La green economy in Umbria 2010

Allo scopo di comprendere lo stato della Green Economy in Italia, Fondazione Impresa ha elaborato uno specifico Indice di Green Economy (IGE) quale acquis di conoscenze comuni fruibili dagli attori economici e politici di Green Economy. L’IGE definisce una graduatoria sullo stato dell’arte dell’economia verde in Italia sulla base di nove indicatori di performance che descrivono business prioritari (energia elettrica da fonti rinnovabili, agricoltura biologica), abitudini verdi (raccolta differenziata e smaltimento dei rifiuti), efficienza energetica (valore aggiunto prodotto/consumi totali di energia).

Di seguito i principali risultati emersi dall’indagine relativi all’Umbria.

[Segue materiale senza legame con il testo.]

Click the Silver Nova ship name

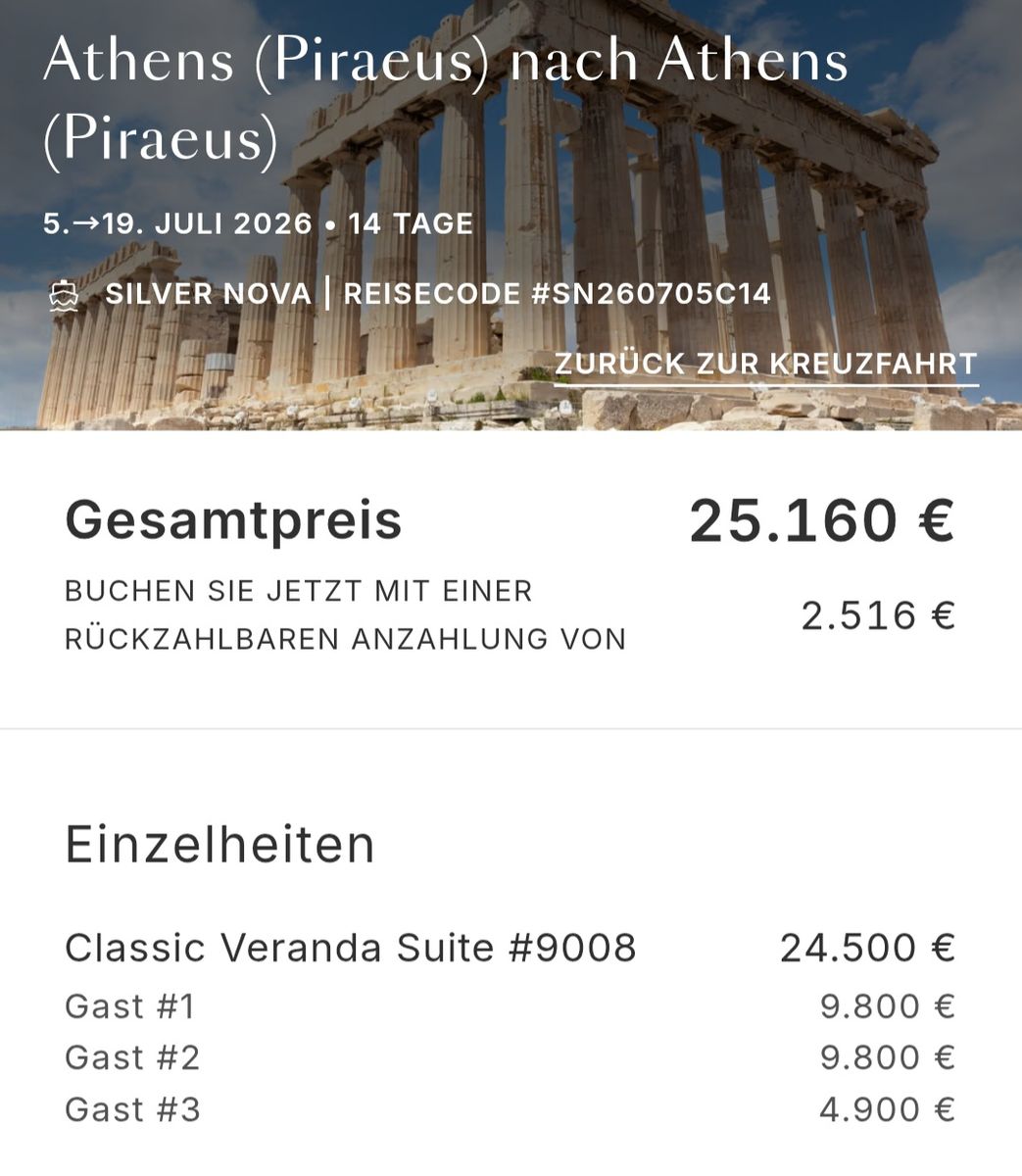click(x=208, y=294)
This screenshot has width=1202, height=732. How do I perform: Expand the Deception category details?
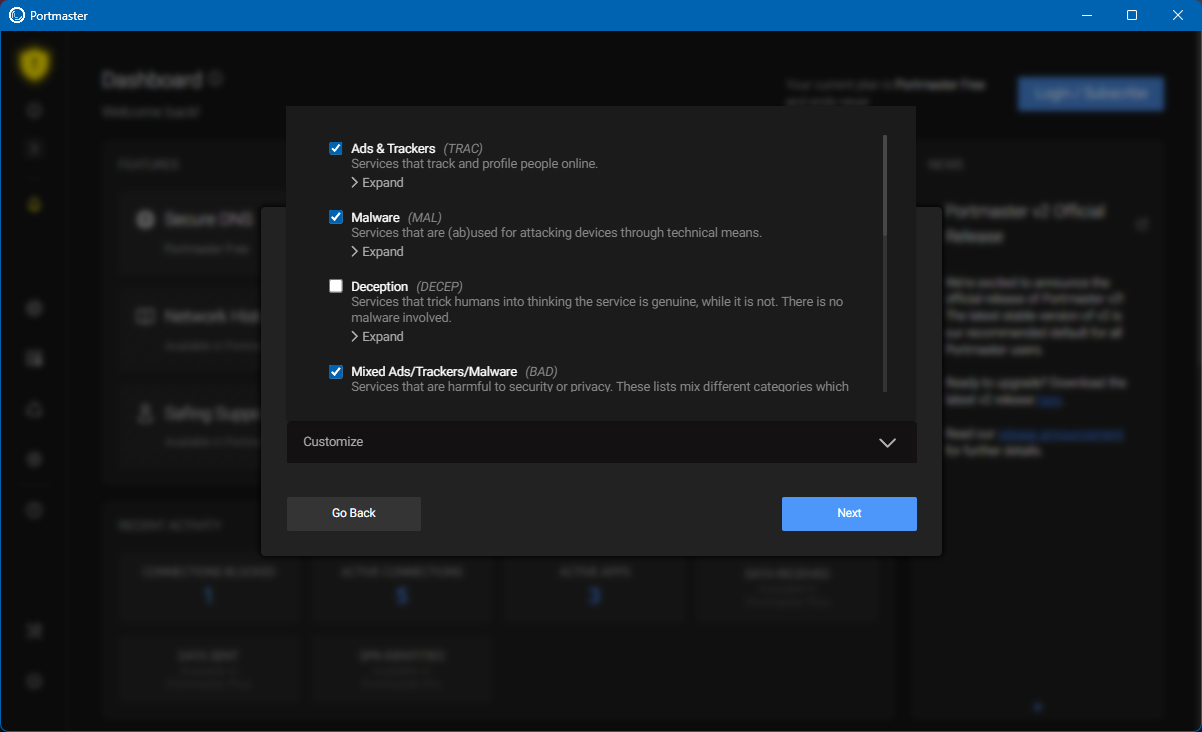[377, 337]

L’Umbria si colloca al 13° posto nella classifica regionale della Green Economy. Presenta buone performance nell’agricoltura biologica (4° per numero di operatori, circa 150 ogni 100 mila abitanti, e 8° per superficie agricola destinata al biologico, 9,3% della SAU). Meno buoni i posizionamenti negli indicatori sulla raccolta differenziata e lo smaltimento dei rifiuti in discarica, sulla produzione di energia elettrica da fonti idriche e da fonti rinnovabili non idriche (11° con 173 KWh pro capite) e sull’efficienza energetica (18° con 7,7€ di valore aggiunto per Kg di petrolio equivalente).

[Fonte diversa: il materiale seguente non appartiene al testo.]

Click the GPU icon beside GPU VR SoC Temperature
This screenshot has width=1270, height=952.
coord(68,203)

MIX DI ENERGIE RINNOVABILI NELLE REGIONI ITALIANE

Per ciò che concerne il mix di energie rinnovabili nelle regioni italiane –  che misura l’incidenza della produzione di energia elettrica da fonti rinnovabili, distinguendo tra fonti idriche, eoliche, fotovoltaiche, geotermiche e biomasse –  in Umbria, fatta cento la produzione di energia elettrica do fonti rinnovabili, l’incidenza dell’idrico è pari al 90,0%, quella dell’eolico è pari allo 0,1%, del fotovoltaico all’1,7%% e delle biomasse all’8,2%.